If you have a clear record, never refuse a load, always arrive on time, your paperwork is punctual and orderly, you live within your means, you’re reliable, and you maintain a pleasant service oriented personality, you have high value and should present yourself accordingly.

Balancing the services requires an evaluation of both the company requirements and your personal abilities. It must be a realistic approach to both. Companies will always attract and retain a certain level of quality. Look at all the other drivers. Are you realistically willing to perform at their level? If you would routinely outperform them, will you be adequately compensated? If not for either question, the honeymoon period ends pretty quickly.

Step back, look at how you serve your current company — are you at the top, in the middle or on the bottom?

If you’re considering a move to a new company, where will you rank in the company? Will you be at the top, middle or struggling at the bottom? If you start at the bottom, how long will it take to work yourself into the top spots (if at all)?

If you’re currently at the bottom, the best business question would be: why?
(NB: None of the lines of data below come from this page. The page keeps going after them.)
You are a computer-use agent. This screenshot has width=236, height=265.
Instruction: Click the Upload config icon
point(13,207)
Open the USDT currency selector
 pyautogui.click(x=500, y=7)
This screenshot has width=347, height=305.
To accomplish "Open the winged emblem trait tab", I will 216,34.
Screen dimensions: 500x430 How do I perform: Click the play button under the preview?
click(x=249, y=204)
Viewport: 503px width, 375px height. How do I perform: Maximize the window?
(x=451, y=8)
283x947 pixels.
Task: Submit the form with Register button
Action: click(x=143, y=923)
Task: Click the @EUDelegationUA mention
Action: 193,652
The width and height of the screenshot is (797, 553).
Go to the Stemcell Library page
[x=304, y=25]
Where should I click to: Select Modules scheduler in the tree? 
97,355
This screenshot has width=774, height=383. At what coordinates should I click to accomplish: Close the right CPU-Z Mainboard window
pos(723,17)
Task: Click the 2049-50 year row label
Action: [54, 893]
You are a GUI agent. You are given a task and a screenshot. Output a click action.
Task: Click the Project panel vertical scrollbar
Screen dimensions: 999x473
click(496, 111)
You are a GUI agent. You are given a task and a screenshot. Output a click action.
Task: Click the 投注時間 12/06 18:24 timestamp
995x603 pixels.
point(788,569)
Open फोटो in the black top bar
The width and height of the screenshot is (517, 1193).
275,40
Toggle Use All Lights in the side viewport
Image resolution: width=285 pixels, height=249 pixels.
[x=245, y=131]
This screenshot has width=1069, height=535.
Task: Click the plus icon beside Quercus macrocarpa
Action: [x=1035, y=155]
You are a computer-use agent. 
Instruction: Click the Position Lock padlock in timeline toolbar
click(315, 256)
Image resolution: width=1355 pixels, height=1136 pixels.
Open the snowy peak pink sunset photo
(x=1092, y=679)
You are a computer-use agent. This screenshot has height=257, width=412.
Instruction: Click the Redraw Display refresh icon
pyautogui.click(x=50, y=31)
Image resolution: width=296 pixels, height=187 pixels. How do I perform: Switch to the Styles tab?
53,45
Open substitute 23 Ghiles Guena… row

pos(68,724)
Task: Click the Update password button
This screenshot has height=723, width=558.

Why are you performing and being treated so badly? Is it really the company? Or is it you? Somewhere, somehow, did you communicate that it was ok to be treated like you are? Can you communicate a different message rather than leaving? Will it be received? What makes you think you’ll communicate a different message than what you’re used to communicating?

These may be personal issues, but remember, you ARE your business. I can’t fire myself. I follow me wherever I go.

Ultimately we must say what we mean, and make sure people know that we mean what we say. A consistent performance is our best objective, no matter how good, average or bad it comes across. In the trucking industry, drivers (and companies) are evaluated by their service or productivity, not by their ability to talk.

It’s always best to be inspired and challenged to your highest level of consistent service. In the end it will be the path to the highest level of return on your investment.